There are already lots of ways that we can use cropland more efficiently, points out Elizabete Carmo-Silva, a professor of crop physiology at Lancaster University in the UK. Reducing food waste, eating less meat, and burning fewer crops for biofuels all help us get more edible calories out of every hectare of land. And we shouldn’t write photosynthesis off yet, either.

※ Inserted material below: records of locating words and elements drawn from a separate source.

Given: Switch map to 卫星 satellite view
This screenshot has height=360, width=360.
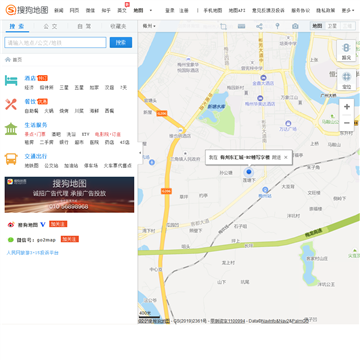Looking at the screenshot, I should tap(332, 26).
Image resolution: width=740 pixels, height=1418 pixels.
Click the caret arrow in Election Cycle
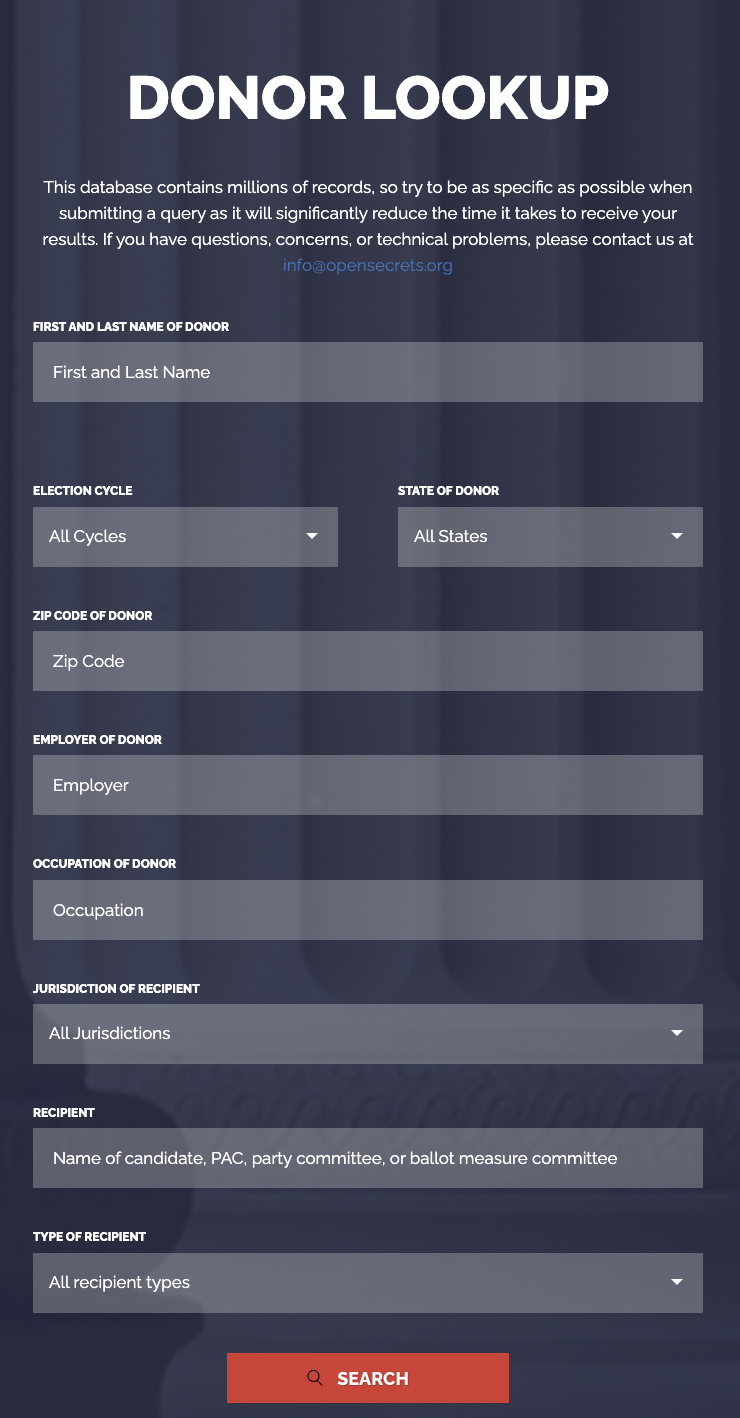(x=312, y=536)
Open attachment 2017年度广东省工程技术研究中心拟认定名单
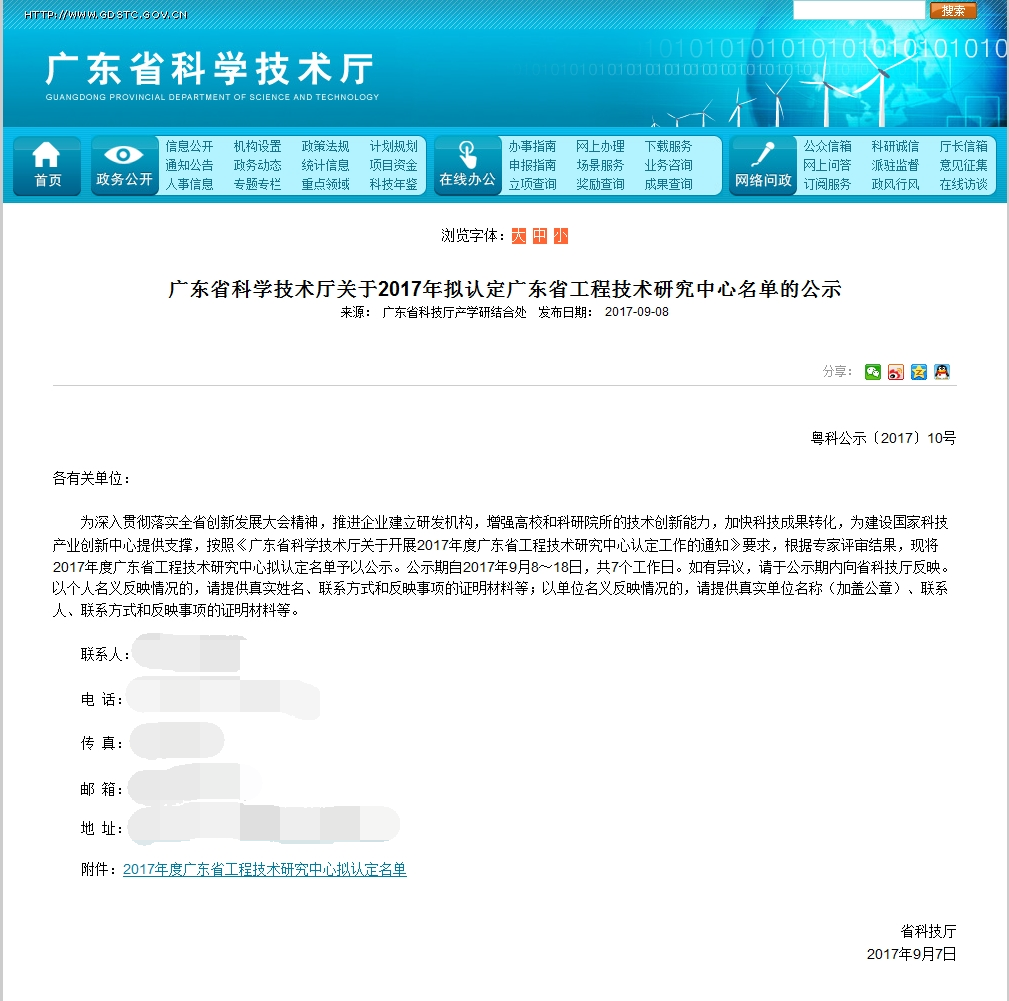 264,870
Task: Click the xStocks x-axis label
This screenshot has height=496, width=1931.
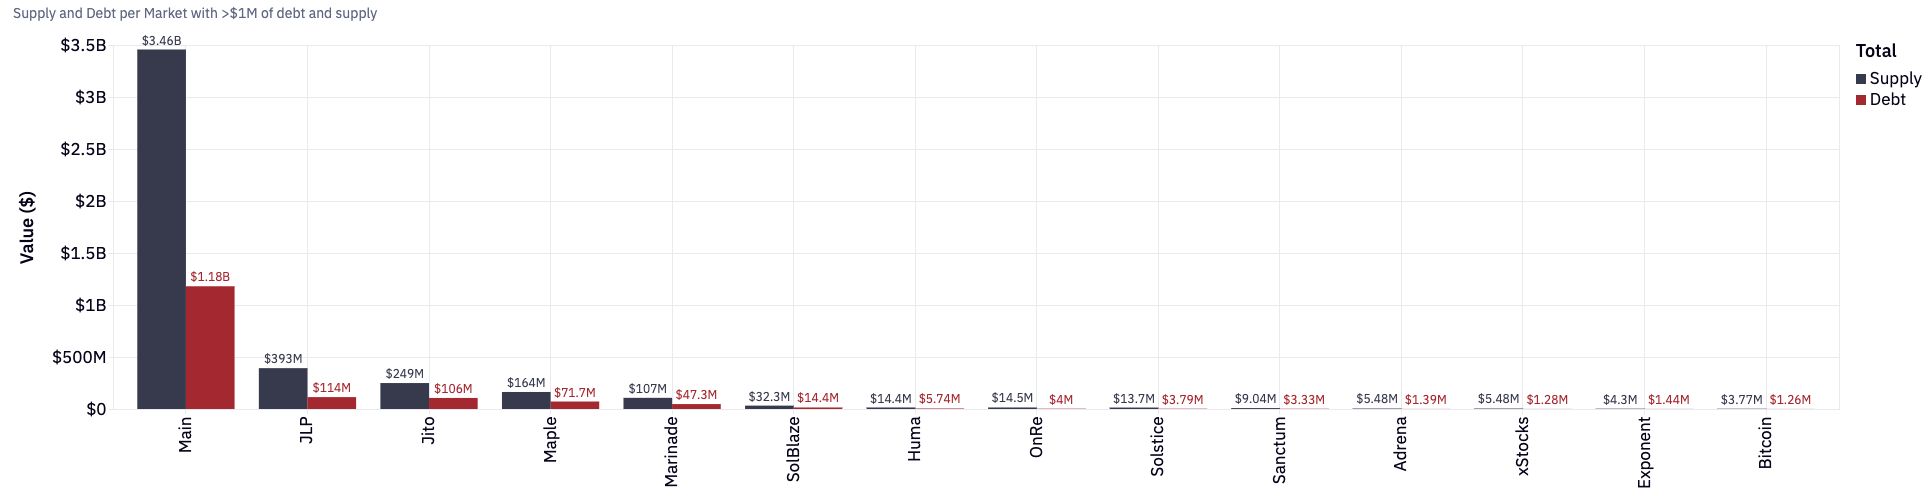Action: [x=1522, y=446]
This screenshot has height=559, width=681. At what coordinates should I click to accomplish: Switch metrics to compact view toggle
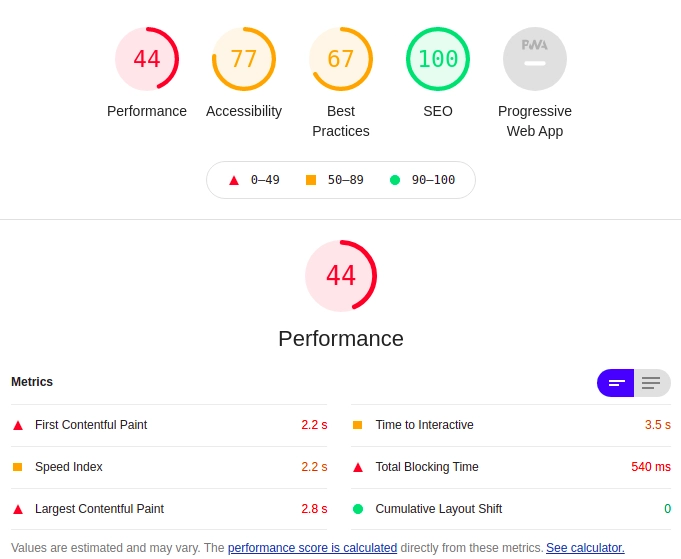click(x=616, y=383)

“We have nothing else that provides oxygen and food at basically very little cost to us,” says Carmo-Silva. She’s currently working on a project to increase the photosynthetic efficiency of cowpea—an important crop in Africa and Asia. “If we really want to tackle the challenge of food security and have food security everywhere in the world, we need to address it with multiple solutions,” she says. Her team is exploring whether it’s possible to use breeding or gene-editing to make versions of cowpea that are 20 percent more efficient when it comes to photosynthesis.

Finding ways to improve photosynthesis rather than bypassing it altogether might end up having a bigger impact on the world, says Amanda Cavanagh, a plant scientist at the University of Essex in the UK. “For things like soybean or maize or wheat, our inefficient photosynthesis is likely still to be our best bet for realizing gains in those crops.”

But Jinkerson’s work also raises some tricky questions about the kinds of food people will accept. Much of the work on improving photosynthesis involves gene-editing plants, which is still a controversial technology in parts of the world—particularly in the EU. Which is more natural: a gene-edited plant, or one that has never seen a ray of sunlight? And if one day we manage to grow tomatoes in the darkness, Cavanagh says, would they still be as tasty as those grown in the open air? If Jinkerson’s prototype food-growing device works as planned, NASA astronauts might be the first to have an answer.